GRUB_CMDLINE_LINUX_DEFAULT="quiet splash ttm.pages_limit=32768000 amdgpu.gttsize=114688"

and then ran sudo update-grub.

Note that amdgpu.gttsize shouldn't include the whole system memory, you should leave some memory (I read from 4GB to 12GB) reserved to the CPU (Total memory minus reserved GPU minus GTT) for the sake of the stability of the Linux kernel.

This was somewhat tricky because of the weird dependency graph of PyTorch, but eventually I've got it working with:

[project]
name = "myproject"
version = "0.1.0"
description = "Add your description here"
readme = "README.md"
requires-python = ">=3.13"
dependencies = [
    "torch==2.11.0+rocm7.2",
    "triton-rocm",
]

[tool.uv]
environments = ["sys_platform == 'linux'"]

[[tool.uv.index]]
name = "pytorch-rocm"
url = "https://download.pytorch.org/whl/rocm7.2"
explicit = true

[tool.uv.sources]
torch = { index = "pytorch-rocm" }
torchvision = { index = "pytorch-rocm" }
triton-rocm = { index = "pytorch-rocm" }

and you can even add it this your .bashrc:

alias pytorch='''uvx --extra-index-url https://download.pytorch.org/whl/rocm7.2 \
    --index-strategy unsafe-best-match \
    --with torch==2.11.0+rocm7.2,triton-rocm \
    ipython -c "import torch; print(f\"ROCM: {torch.version.hip}\"); \
    print(f\"GPU available: {torch.cuda.is_available()}\"); import torch.nn as nn" -i
'''
podman run --rm -it --name qwen-coder --device /dev/kfd --device /dev/dri \
--security-opt label=disable --group-add keep-groups -e HSA_OVERRIDE_GFX_VERSION=11.5.0 \
-p 8080:8080 -v /some_path/models:/models:z  ghcr.io/ggml-org/llama.cpp:server-rocm \
-m /models/qwen3.6/model.gguf -ngl 99 -c 327680 --host 0.0.0.0 --port 8080 \
--flash-attn on --no-mmap

Note that you can easily download the model with:

uvx hf download Qwen/Qwen3.6-35B-A3B --local-dir /some_path/models/qwen3.6

And convert to gguf with the convert_hf_to_gguf.py script from the llama.cpp repo:

git clone https://github.com/ggerganov/llama.cpp.git /some_path/llama.cpp
cd /some_path/models/qwen3.6 &&
uvx --extra-index-url https://download.pytorch.org/whl/rocm7.2 \
    --index-strategy unsafe-best-match \
    --with torch==2.11.0+rocm7.2,triton-rocm,transformers \
    ipython /some_path/llama.cpp/convert_hf_to_gguf.py \
    -- . --outfile model.gguf

I'm using a Podman to run Opencode, see my repo on how set it up.

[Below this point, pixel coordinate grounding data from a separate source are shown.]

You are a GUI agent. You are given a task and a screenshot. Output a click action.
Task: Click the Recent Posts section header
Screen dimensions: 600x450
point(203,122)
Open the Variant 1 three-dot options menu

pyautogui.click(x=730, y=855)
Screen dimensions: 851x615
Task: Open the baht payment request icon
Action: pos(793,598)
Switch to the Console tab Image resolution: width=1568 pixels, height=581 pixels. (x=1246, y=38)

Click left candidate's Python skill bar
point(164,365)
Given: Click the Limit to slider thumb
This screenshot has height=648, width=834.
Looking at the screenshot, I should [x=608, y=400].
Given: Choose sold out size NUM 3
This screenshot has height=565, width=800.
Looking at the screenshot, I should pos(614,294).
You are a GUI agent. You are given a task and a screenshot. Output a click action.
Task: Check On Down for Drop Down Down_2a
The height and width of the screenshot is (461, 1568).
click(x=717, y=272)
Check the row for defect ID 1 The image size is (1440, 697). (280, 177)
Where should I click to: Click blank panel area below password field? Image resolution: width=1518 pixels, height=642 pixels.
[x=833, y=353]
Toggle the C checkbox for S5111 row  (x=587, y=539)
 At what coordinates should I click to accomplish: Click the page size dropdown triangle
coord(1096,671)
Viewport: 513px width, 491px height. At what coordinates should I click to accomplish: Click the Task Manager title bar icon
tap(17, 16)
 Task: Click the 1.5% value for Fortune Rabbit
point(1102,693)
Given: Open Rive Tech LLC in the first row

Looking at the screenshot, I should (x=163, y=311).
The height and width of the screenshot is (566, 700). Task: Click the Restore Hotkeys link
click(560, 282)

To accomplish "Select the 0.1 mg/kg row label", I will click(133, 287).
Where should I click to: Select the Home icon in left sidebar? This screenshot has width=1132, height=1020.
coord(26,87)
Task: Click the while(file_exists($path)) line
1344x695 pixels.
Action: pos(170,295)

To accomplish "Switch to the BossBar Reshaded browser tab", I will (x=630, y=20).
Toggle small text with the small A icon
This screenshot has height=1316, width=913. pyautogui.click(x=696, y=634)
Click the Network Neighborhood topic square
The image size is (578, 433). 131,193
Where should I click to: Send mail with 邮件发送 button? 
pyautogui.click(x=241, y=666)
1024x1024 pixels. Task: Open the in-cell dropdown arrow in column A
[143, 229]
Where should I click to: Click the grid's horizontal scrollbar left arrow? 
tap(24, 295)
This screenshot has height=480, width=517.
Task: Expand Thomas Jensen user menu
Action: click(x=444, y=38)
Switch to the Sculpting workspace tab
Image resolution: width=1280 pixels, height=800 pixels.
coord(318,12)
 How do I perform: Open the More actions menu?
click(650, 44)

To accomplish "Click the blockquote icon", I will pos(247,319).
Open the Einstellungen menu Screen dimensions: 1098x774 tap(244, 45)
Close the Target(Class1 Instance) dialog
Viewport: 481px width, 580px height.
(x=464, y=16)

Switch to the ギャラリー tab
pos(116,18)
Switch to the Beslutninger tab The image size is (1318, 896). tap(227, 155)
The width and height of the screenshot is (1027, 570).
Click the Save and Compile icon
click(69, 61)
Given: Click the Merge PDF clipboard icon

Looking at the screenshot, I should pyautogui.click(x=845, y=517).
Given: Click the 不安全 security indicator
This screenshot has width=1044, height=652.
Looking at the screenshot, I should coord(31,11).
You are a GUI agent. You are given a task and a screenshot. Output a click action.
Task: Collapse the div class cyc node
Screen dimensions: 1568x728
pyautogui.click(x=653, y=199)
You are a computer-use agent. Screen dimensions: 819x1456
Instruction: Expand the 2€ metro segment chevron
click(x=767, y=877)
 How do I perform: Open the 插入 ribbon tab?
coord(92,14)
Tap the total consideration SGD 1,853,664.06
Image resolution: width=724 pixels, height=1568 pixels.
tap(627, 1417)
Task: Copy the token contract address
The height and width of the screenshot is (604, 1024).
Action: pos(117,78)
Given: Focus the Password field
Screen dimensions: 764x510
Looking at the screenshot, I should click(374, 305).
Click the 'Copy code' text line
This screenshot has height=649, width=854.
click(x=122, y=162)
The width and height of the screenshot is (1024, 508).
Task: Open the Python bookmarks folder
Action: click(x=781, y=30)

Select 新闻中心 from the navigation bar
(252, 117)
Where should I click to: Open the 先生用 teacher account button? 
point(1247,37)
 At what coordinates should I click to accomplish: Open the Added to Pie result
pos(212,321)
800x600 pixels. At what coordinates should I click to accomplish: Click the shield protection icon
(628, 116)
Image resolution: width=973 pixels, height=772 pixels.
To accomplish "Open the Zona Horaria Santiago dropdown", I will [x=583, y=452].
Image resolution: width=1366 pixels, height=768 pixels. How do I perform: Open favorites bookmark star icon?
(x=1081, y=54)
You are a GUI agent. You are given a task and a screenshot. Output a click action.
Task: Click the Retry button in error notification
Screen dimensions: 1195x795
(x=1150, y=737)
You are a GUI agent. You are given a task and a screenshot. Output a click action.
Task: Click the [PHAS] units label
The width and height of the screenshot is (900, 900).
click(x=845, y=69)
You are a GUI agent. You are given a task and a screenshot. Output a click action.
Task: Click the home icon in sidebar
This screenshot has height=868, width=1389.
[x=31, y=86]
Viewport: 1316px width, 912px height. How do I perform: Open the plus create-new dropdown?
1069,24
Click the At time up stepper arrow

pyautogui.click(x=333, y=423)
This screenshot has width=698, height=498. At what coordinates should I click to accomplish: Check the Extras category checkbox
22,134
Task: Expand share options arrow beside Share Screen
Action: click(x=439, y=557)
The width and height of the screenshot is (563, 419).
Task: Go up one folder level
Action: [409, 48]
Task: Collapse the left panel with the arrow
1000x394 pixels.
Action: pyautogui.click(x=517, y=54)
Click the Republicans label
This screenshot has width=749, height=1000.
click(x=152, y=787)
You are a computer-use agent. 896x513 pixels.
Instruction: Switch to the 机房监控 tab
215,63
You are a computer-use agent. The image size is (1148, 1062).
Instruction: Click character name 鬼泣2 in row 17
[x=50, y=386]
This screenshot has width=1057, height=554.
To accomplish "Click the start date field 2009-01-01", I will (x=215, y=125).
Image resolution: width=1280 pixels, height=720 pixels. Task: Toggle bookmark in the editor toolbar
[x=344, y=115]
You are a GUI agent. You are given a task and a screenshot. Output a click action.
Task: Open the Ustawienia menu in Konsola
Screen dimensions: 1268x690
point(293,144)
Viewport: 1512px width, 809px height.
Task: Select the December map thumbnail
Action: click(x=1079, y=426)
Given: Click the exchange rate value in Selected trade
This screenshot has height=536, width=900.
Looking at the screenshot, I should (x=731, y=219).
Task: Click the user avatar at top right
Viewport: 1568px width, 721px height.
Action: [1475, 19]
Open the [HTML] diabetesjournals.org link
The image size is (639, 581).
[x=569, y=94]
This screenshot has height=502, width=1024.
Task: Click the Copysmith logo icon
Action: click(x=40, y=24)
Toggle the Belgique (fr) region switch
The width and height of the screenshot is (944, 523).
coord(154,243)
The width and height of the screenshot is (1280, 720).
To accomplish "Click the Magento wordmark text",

And this is my config to have it work with Llama.cpp:

{
    "$schema": "https://opencode.ai/config.json",
    "provider": {
        "local": {
            "options": {
                "baseURL": "http://localhost:8080/v1",
                "apiKey": "any-string",
                "reasoningEffort": "auto",
                "textVerbosity": "high",
                "supportsToolCalls": true
            },
            "models": {
                "qwen-coder-local": {}
            }
        }
    },
    "model": "local/qwen-coder-local",
    "permission": {
        "*": "ask",
        "read": {
            "*": "allow",
            "*.env": "deny",
            "**/secrets/**": "deny"
        },
        "bash": "allow",
        "edit": "allow",
        "glob": "allow",
        "grep": "allow",
        "websearch": "allow",
        "codesearch": "allow",
        "webfetch": "allow"
    },
    "disabled_providers": [
        "opencode"
    ]
}

So as I promised, my first impressions are: so far, so good, I was able to play with PyTorch and run Qwen3.6 on llama.cpp with a large context window. There were some rough edges, but I think it was quite worth it.